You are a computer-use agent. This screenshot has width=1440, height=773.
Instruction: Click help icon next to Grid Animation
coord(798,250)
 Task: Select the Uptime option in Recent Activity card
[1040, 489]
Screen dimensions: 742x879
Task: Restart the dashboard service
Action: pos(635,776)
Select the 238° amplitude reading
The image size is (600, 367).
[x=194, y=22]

---

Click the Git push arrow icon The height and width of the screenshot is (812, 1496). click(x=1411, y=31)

...

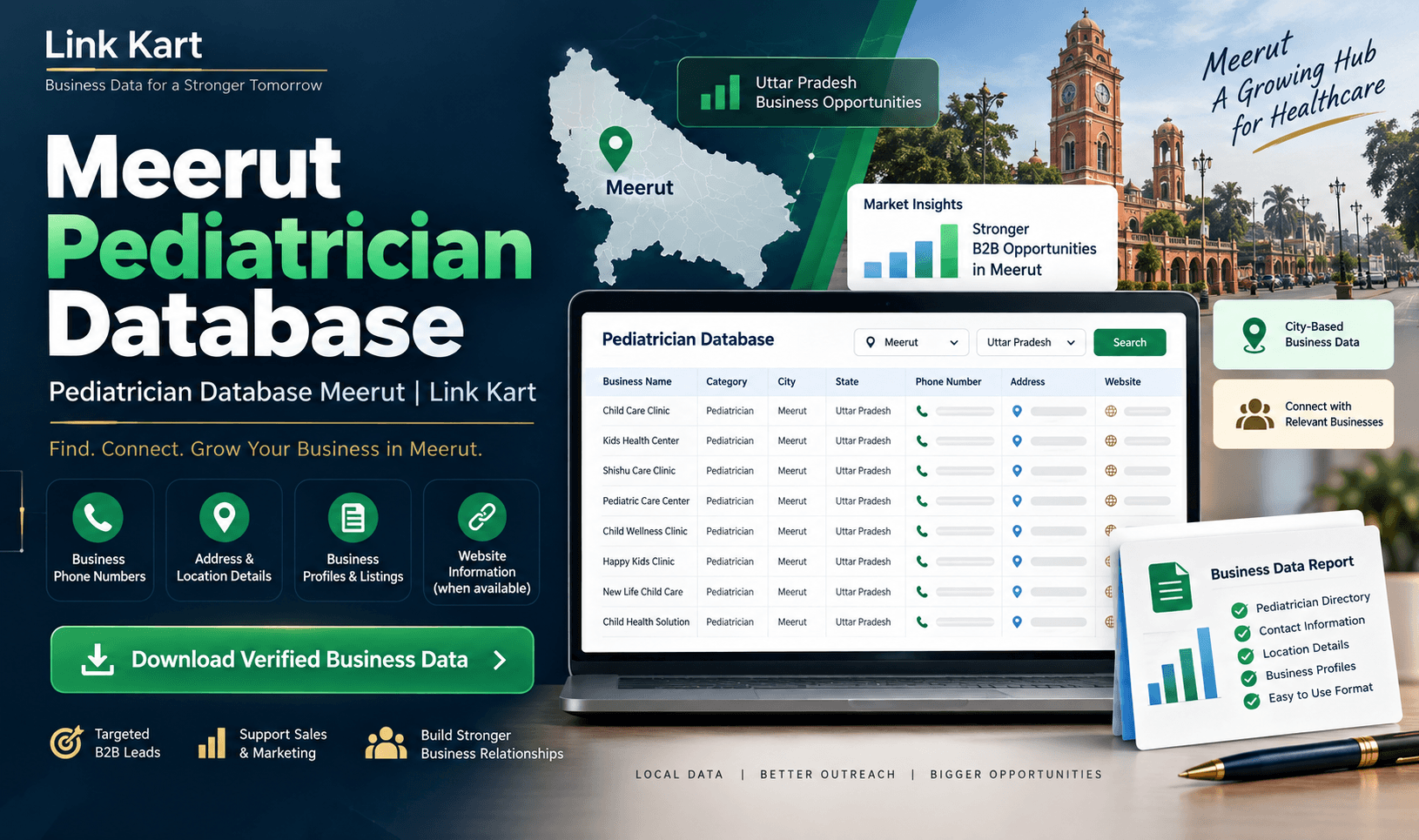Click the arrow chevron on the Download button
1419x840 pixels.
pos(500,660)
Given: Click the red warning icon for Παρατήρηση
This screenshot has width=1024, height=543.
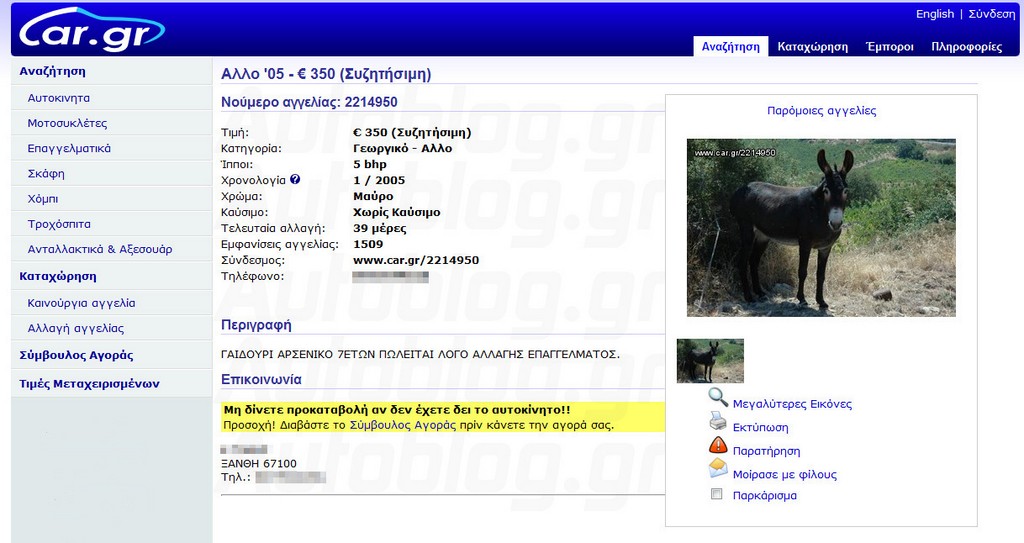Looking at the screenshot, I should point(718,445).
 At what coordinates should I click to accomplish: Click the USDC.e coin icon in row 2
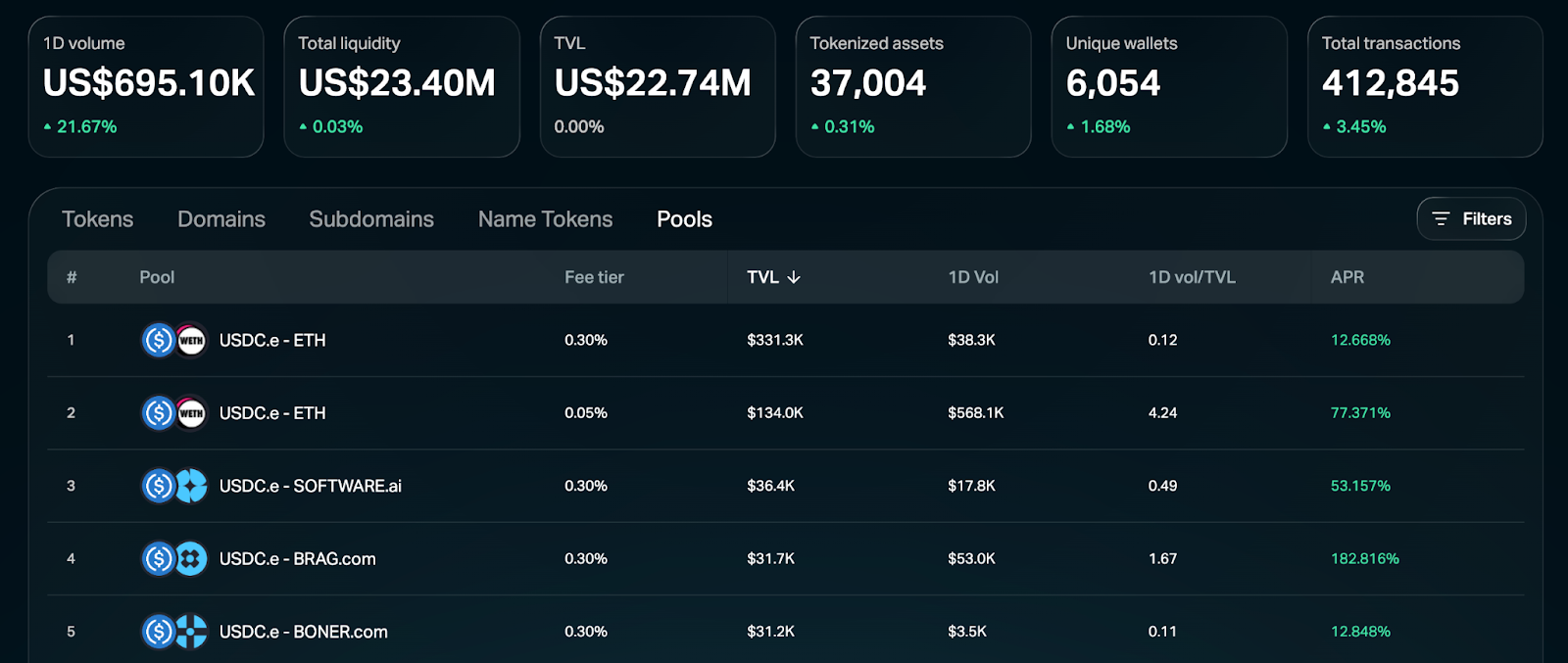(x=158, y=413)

# [Esercizio]
Ricopia fedelmente le righe a partire da quella che contiene "At what coordinates" e fino a quella che contiene "(x=158, y=413)", entrambe incluse. Nella risposta tralascia le immagini.

# [Soluzione]
 At what coordinates should I click to accomplish: Click the USDC.e coin icon in row 2
(x=158, y=413)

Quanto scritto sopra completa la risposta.